A Series II dual-star-quad design (see right diagram) lowers inductance to 0.11uH/foot to keep phase through the audio band lower than the Generation One design. These design attributes allow a technically better analog cable to be made than our Series One (left diagram).

Our RCA and XLR interconnects have the same loop DCR in each design. How is this done? The RCAs loop DCR is essentially the center signal wire, as the braid has almost zero DCR. This is why the center wire DCR is so, so important: it’s the “R” in the Vp differential equation.

The star-quad 4×1 XLR interconnect (above left) features a full loop that uses two wires in parallel. This results in a DCR that is the same as one wire’s measured value. We cut the DCR in half in each direction, so a full loop is now the same as one wire’s.

The 4×4 XLR (above right) uses four separate wires per leg, of higher DCR value, which lowers the Vp differential. Since we use four wires in parallel, the loop DCR is lower than the 4×1 XLR even though we increased the apparent signal wire DCR with four insulated current paths. The XLR wire size is critical to performance in the audio band. The loop DCR is equivalent to using four 30 AWG conductors in parallel.

Summary:

The ideal cable is always a balance of competing electrical properties. The electrical property of resistance isn’t as benign as we would like to think, and resistance has to be factored into a well-performing cable configuration. This can result in some complex but effective designs.

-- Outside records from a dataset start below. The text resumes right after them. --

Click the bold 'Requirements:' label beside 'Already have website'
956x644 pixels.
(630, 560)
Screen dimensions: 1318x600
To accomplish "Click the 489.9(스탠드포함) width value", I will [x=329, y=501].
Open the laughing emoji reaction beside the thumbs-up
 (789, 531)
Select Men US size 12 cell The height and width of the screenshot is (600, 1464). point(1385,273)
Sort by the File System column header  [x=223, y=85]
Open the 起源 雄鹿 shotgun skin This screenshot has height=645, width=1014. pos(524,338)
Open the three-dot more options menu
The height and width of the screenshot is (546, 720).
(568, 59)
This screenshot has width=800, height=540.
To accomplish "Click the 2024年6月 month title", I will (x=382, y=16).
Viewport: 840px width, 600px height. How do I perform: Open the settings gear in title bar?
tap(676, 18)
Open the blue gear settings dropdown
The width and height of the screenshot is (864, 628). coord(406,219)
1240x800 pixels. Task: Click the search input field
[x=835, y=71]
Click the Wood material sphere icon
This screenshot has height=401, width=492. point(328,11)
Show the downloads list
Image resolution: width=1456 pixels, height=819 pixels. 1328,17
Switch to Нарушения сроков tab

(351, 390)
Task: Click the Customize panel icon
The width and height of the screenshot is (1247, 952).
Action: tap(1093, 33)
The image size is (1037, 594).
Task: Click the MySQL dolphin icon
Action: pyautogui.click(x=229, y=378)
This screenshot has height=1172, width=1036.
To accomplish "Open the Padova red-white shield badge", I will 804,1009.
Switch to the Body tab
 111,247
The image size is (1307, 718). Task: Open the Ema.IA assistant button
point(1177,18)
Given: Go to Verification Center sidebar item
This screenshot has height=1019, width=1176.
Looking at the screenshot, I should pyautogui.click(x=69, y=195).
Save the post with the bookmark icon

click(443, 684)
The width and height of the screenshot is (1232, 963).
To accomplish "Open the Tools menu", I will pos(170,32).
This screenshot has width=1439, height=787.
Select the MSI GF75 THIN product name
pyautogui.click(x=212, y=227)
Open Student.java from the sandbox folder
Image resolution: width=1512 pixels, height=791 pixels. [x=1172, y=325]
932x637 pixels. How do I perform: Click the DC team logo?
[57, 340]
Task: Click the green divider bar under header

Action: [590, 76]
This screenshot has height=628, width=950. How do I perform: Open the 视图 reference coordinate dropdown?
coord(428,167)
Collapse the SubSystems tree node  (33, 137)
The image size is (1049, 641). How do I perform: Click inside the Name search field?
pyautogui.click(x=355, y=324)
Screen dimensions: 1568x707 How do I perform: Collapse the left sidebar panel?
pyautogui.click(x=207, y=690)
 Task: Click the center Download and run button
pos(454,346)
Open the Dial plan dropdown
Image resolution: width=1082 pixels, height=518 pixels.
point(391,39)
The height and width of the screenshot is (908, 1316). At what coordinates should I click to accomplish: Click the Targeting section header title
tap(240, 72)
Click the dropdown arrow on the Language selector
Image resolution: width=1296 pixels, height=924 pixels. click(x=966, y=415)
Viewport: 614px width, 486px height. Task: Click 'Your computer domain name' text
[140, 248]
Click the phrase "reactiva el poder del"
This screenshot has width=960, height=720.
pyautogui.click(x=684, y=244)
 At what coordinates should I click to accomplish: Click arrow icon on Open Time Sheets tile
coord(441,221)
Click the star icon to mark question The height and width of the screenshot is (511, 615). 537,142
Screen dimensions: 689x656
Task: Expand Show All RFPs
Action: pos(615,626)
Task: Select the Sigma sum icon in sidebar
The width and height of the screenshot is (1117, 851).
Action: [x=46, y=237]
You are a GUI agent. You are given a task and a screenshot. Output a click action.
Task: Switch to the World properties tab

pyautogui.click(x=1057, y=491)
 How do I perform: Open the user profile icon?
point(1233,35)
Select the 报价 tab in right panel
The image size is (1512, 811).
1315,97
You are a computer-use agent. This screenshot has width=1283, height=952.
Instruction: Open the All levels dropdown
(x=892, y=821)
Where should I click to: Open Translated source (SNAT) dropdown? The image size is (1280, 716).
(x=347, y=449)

Inductance and capacitance are problematic, as they have a push-pull relationship. One goes up when the other goes down. We need to configure designs that are low in L and C from the start. In my studies, allowing capacitance to rise somewhat is necessary to enable the desired result of flattening the velocity propagation curve, but can’t allow capacitance to reach unacceptable values that would affect an amplifier.

All the mentioned variables are real. The net results of the effects of R, L and C in a cable are important. The ideal cable can’t really be made, though, because cables are a reactive component that interact with the other components in an audio system.

If we consider the tertiary, or unmeasurable aspects of a cable, such as wire metallurgy material contributions and polarization speeds of dielectrics and the like, they have to rest on a solid foundation of the primary and secondary effects that we can control. ICONOCLAST is made considering both mathematical calculations and real-world measurements, in order to make the best-possible cables that current-manufacturing processes can meet.

That cables sound different isn’t a mystery to me. If the variables that relate to time-based effects are improved, the sound of the cable can be improved. As we like to say, sound designs create sound performances.